Excerpt
*** Block opens ***
No-Ops, Jumps, Push/Pops, null Moves, etc., may be used for this
purpose.
[0030] Here, as elsewhere, the mark can convey an arbitrary
plural-bit payload message, or may simply comprise a characterizing
feature--without an explicit message counterpart.
[0031] Consider a software company that wants to serialize
particular copies of software, distributed to customers. Each copy
may be marked, with a series of NOPS interspersed with other
instructions in the assembly code, so as to encode the receiving
customer's name or telephone number.
[0032] In one particular arrangement, the customer's name may be
represented as a series of 8-bit ASCII symbols. Each "1" bit in the
sequence may be represented by a NOP instruction; each "0" bit may
be represented by a MOV instruction having the same source and
destination. This sequence can be inserted into the object code at
a location known to the software company.
[0033] If a copy of the marked software is found posted on a public
web site (e.g., a software piracy, or warez, site), the company can
disassemble the executable code and examine the series of NOP/MOV
instructions, beginning at the known location, and thereby identify
the customer from whom the copy leaked. Yet casual examination of
the code (e.g., searching for the customer's name as a text string)
finds nothing.
[0034] Naturally, the arrangement just-described is elementary, and
would be relatively conspicuous to a savvy hacker. However, more
obscure encoding techniques can be employed to advantageous
effect.
*** Block closes ***
Task instructions
Name every kind of instruction listed in the first sentence of the excerpt above.

Data records
*** Block opens ***
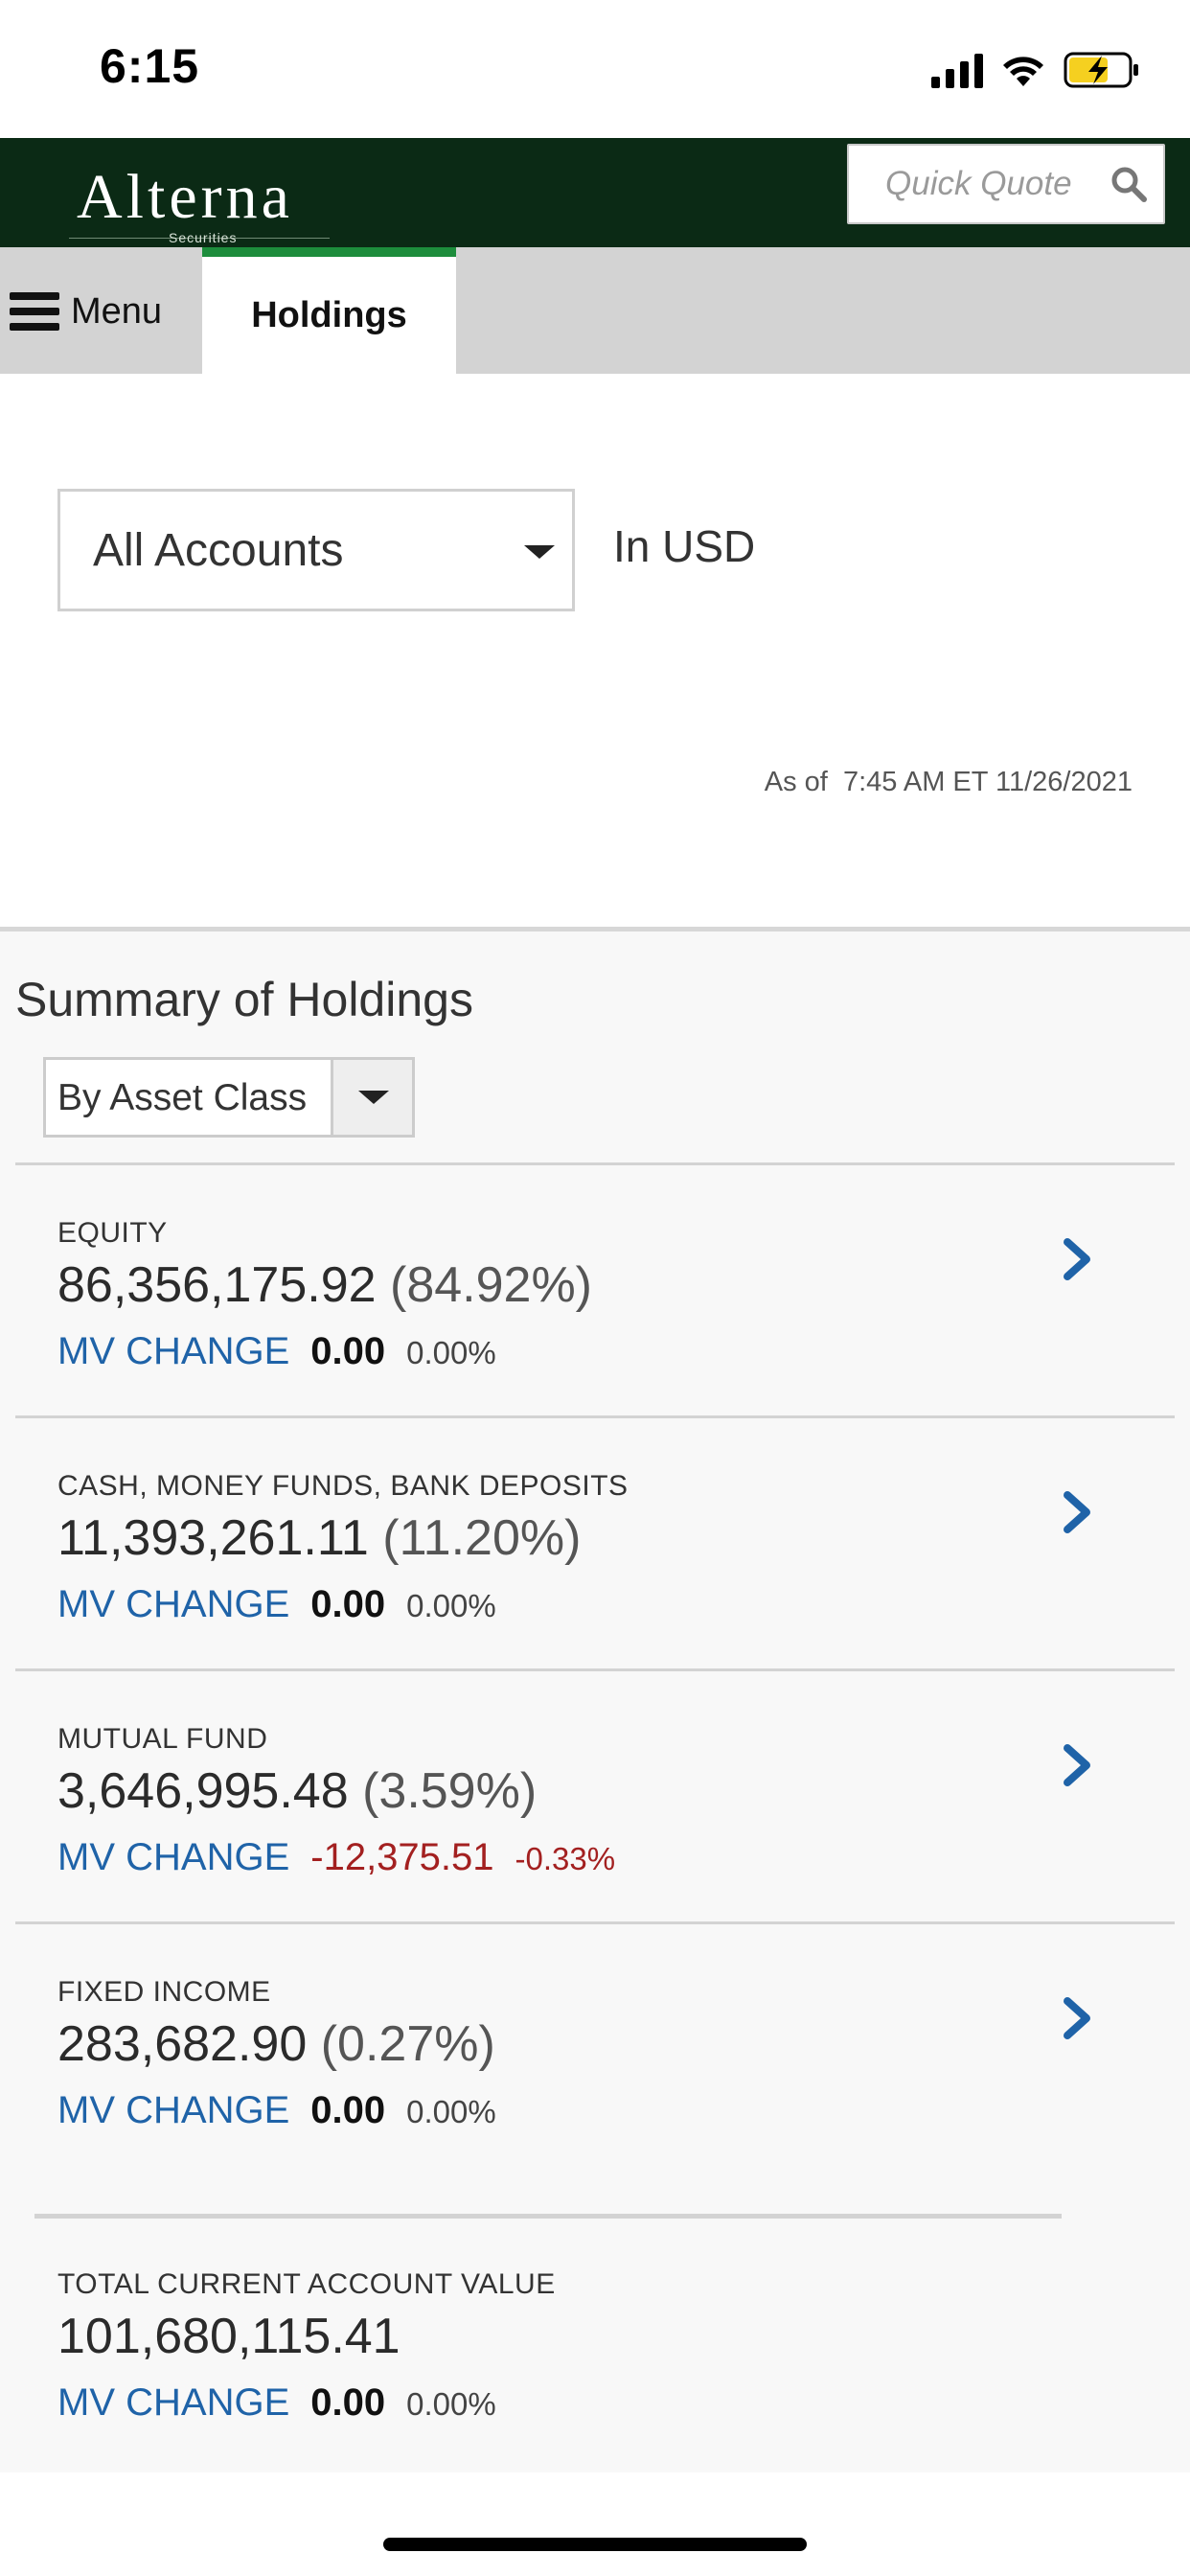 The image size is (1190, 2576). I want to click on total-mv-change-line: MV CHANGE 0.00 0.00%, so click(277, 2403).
*** Block closes ***
*** Block opens ***
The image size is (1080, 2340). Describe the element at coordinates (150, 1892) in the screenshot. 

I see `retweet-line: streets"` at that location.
*** Block closes ***
Response box
No-Ops, Jumps, Push/Pops, null Moves